*** Text section ***

Thursday, August 30, 2007

2000 Letterbox finds!

I am starting the month of September only 5 letterboxes away from 2000! Wow, what a milestone. I thought to myself, I really should make the 2000th box a really neat one. It should be very special....So I have a little while to think this over and I am going to ask for advice from all of you. What letterbox do you think should be my 2000th find?

I don't plan to make any special trips out of Washington State for the next 5 letterboxes, but I will entertain the idea of letterboxes as far away as Portland, OR or Vancouver, BC, Canada, maybe even Spokane, WA.

One box that I have thought of doing for 2000, is the Mailbox Ho! letterbox --it is on Mailbox Peak outside of Seattle and this is a very challenging hike. I know that Ryan would want to come with me to do it. And it would be very challenging for me.

but I am looking forward to what letterboxes you folks think would be worthy of find Number 2000!

Amanda from Seattle

Tuesday, August 28, 2007

The Last Mile

I woke up Tuesday with only one more mile to hike to make my goal of 50 miles for hike-a-thon. I had thought of going over towards the East of Seattle to hike a really interesting trail, Snoqualmie Falls, or Rattlesnake Ledge maybe. Or perhaps North up to Whidbey Island and hike something at Ebey's Landing or Deception Pass. Well, I got up late because I had flown in from Philly the day before and we were late as usual. And I made the mistake of getting on the computer to take care of some things that needed to be done. Paying Bills and Listing things to sell on Ebay and answering Emails from the past week...etc etc

And the day just slipped away from me. Now it was too late to drive across to Snoqualmie Falls or up to Whidbey Island. I would have to think of a mile close to home that I could quickly get to and hike. Of course, there is always the Alki Beach trail! The trail along the beach here in West Seattle. It is always interesting. It has wonderful signs and images in the pavement and on posts all along the trail. For example, this photo is of an image of a black bear on the pavement and the writing reads:
"The black bear, smallest of the three north american bears, measures only 3 feet high and 5 feet long but weighs 200 to 500 lbs. Bears eat fish, rodents and plants. Outside Alaska, the Pacific Northwest has the largest population of black bears in the U.S."

You can get lots of interesting information from walking around Alki! Maybe that is why Ryan is so smart, he reads the plaques along Alki Beach.

***

Stated exercise: Repeat the blog post word for word, from "2000 Letterbox finds!" to "even Spokane, WA.". The listing has no connection to the blog post.

*** Material ***

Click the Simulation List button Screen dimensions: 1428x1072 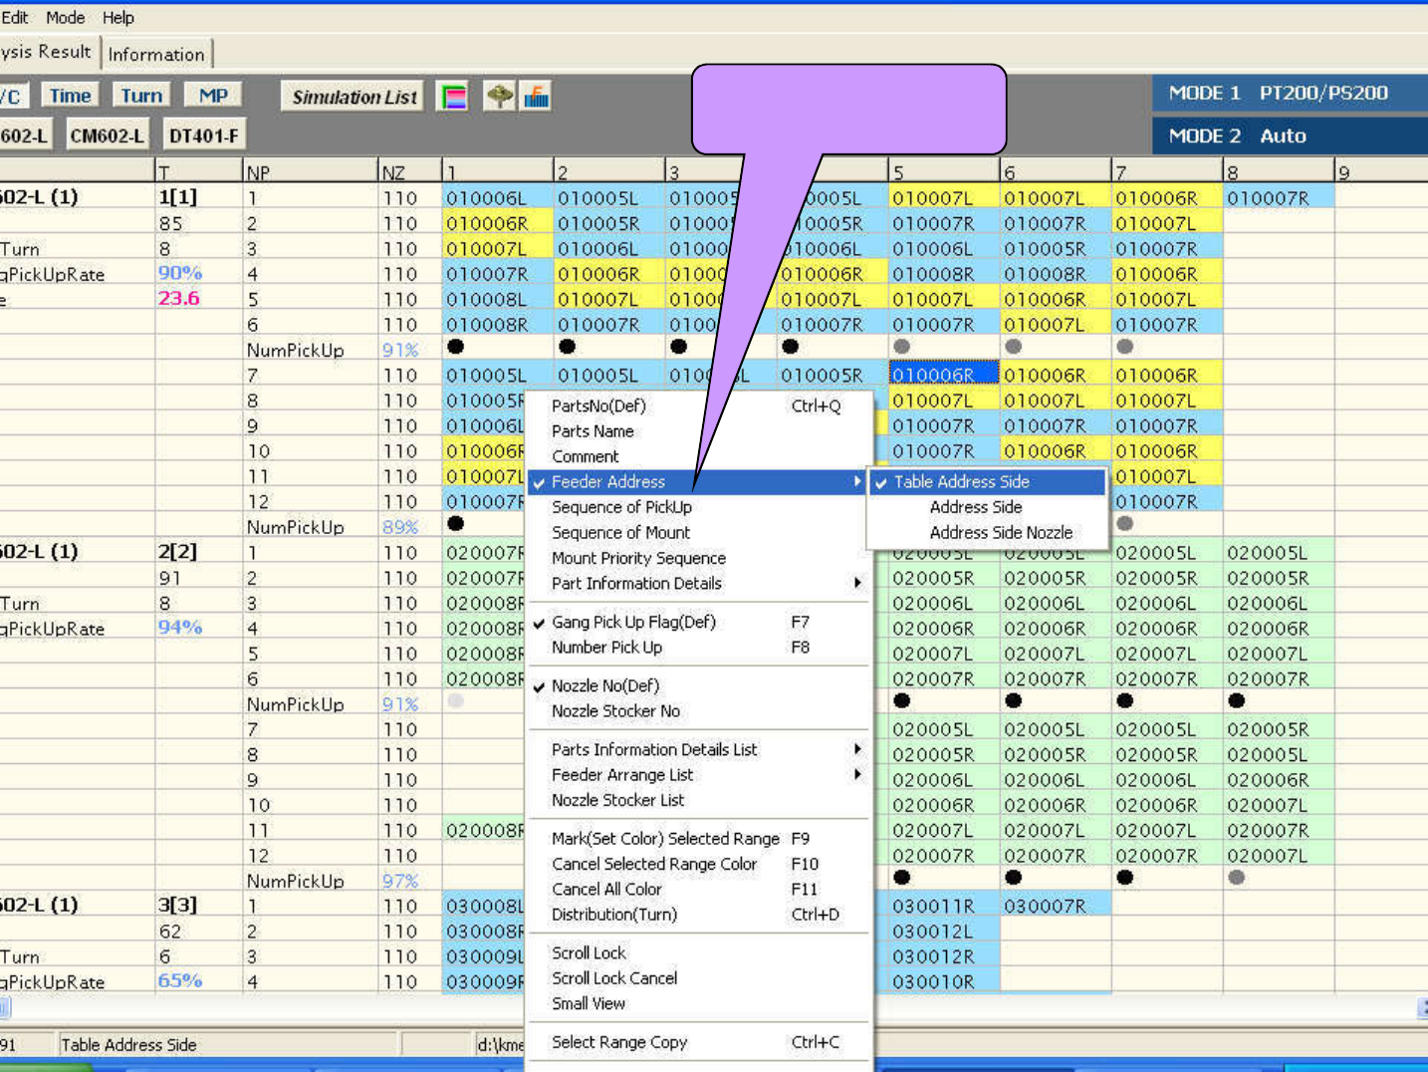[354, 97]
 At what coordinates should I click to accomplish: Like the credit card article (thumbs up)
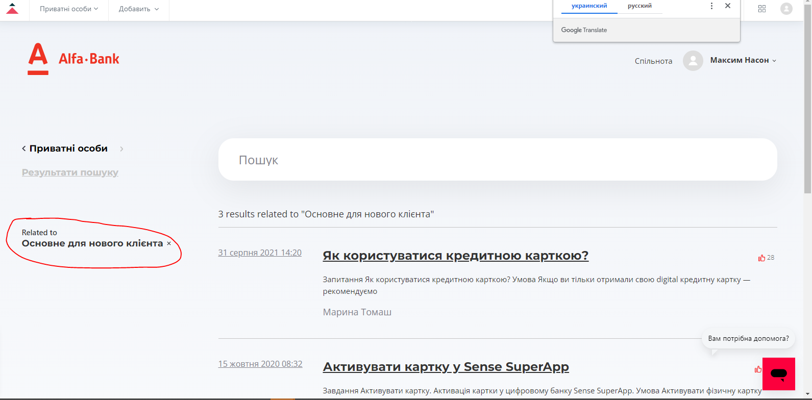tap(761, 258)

***

Output:
2000 Letterbox finds!

I am starting the month of September only 5 letterboxes away from 2000! Wow, what a milestone. I thought to myself, I really should make the 2000th box a really neat one. It should be very special....So I have a little while to think this over and I am going to ask for advice from all of you. What letterbox do you think should be my 2000th find?

I don't plan to make any special trips out of Washington State for the next 5 letterboxes, but I will entertain the idea of letterboxes as far away as Portland, OR or Vancouver, BC, Canada, maybe even Spokane, WA.